To test the drive we re-formatted it to NTFS so we could run all our benchmarks. To test the drive at its full USB 3.2 Gen2 x 2 speed we used a Gigabyte GC-USB 3.2 GEN2X2 (rev1.1) expansion card. Many thanks to Gigabyte for supplying us with the card.
CrystalDiskMark is a useful benchmark to measure the theoretical performance levels of hard drives and SSDs. We are using V7.
The ATTO Disk Benchmark performance measurement tool is compatible with Microsoft Windows. Measure your storage systems performance with various transfer sizes and test lengths for reads and writes. Several options are available to customize your performance measurement including queue depth, overlapped I/O and even a comparison mode with the option to run continuously. Use ATTO Disk Benchmark to test any manufacturer's RAID controllers, storage controllers, host adapters, hard drives and SSD drives and notice that ATTO products will consistently provide the highest level of performance to your storage.

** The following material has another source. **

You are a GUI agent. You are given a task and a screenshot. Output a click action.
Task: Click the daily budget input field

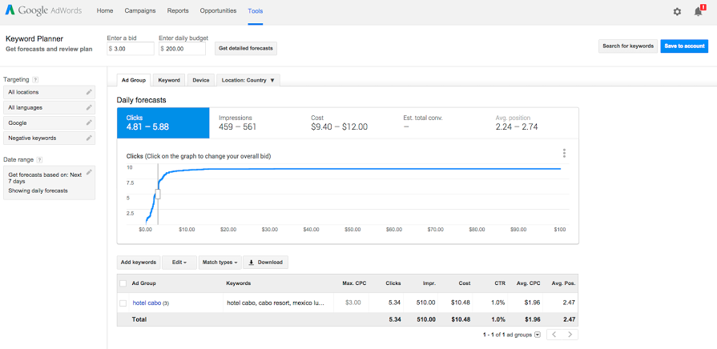(x=183, y=49)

AS SSD is a great free tool designed just for benching Solid State Drives. It performs an array of sequential read and write tests, as well as random read and write tests with sequential access times over a portion of the drive. AS SSD includes a sub suite of benchmarks with various file pattern algorithms but this is difficult in trying to judge accurate performance figures.
The official quoted transfer rates for the 4TB T9 are up to 2,000MB/s for both reads and writes. When tested with the ATTO and AS SSD benchmarks the review drive fell a little short of both of these maximums producing figures of 1,900MB/s and 1,810MB/s for read and writes respectively under ATTO and 1,813MB/s for reads and 1,862MB/s for writes using AS SSD.
However using CrystalDiskMark default Sequential tests we got a read result of 2,021MB/s, 21MB/s faster than the official figure, while the write result came in at 1,871MB/s, a little short of the official maximum.